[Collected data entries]

------------

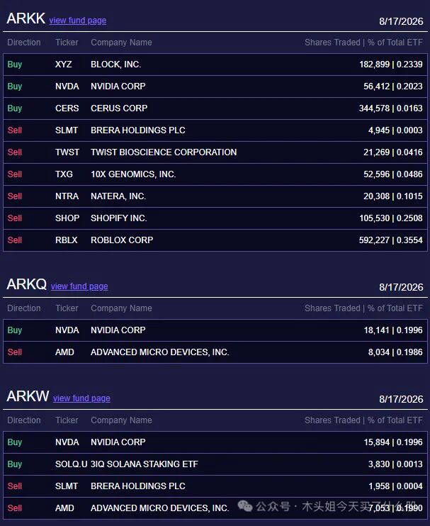430x526 pixels.
Task: Click the TWST Twist Bioscience row
Action: [215, 152]
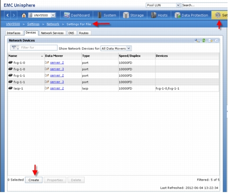Go back with the left arrow icon

pos(8,15)

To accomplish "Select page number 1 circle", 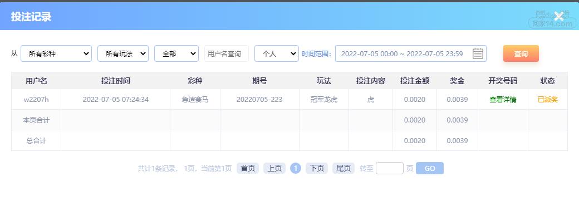I will pos(296,169).
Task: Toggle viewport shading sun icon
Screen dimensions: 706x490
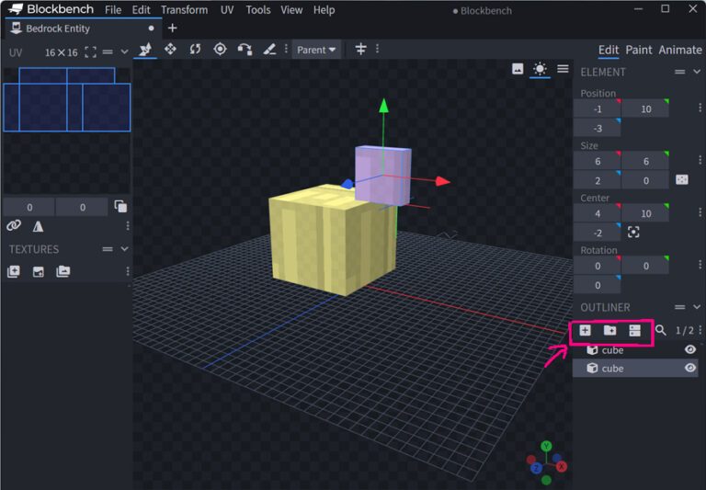Action: pos(540,69)
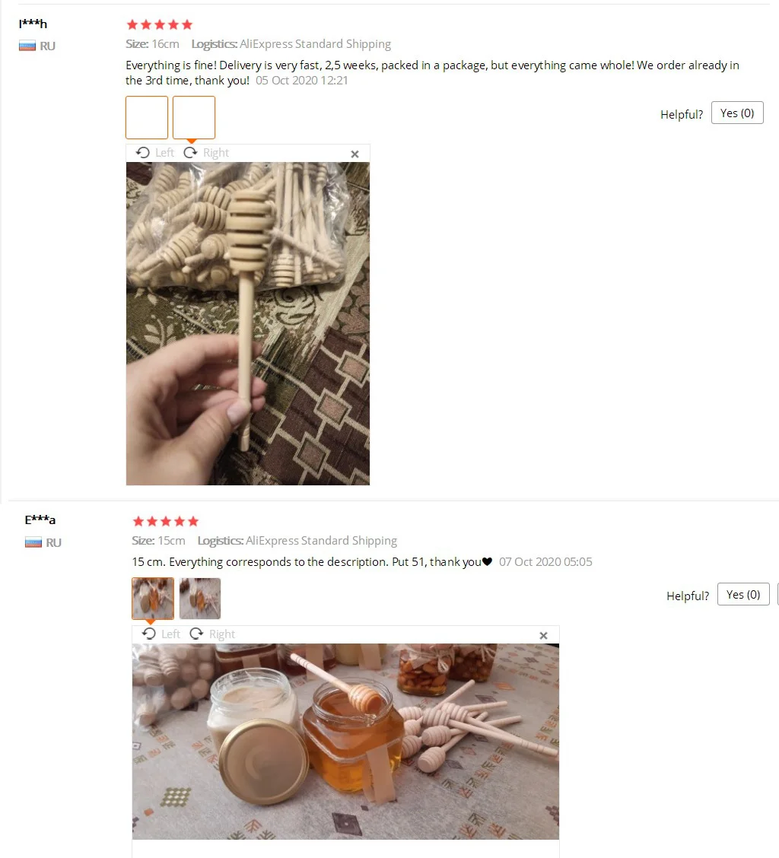Open first empty thumbnail in I***h's review
779x858 pixels.
[x=147, y=118]
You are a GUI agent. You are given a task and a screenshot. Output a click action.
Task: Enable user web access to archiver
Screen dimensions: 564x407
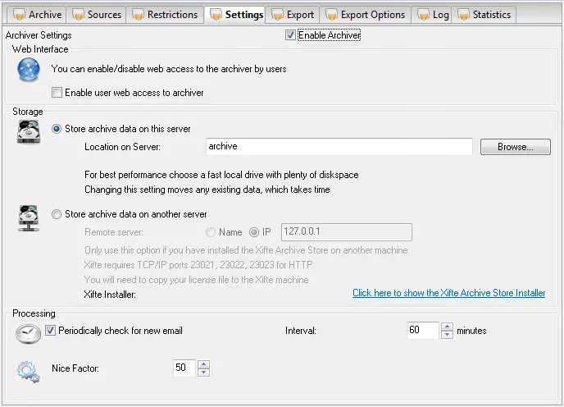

------------

:: WHAT THE TASK REQUIRES ::
Please set down exactly the lines from the one holding "You are a GUI" through the last line of the entries, both ends included, and skip pictures.

:: SOLVED EXERCISE ::
You are a GUI agent. You are given a task and a screenshot. Output a click action.
Task: Enable user web access to archiver
Screen dimensions: 564x407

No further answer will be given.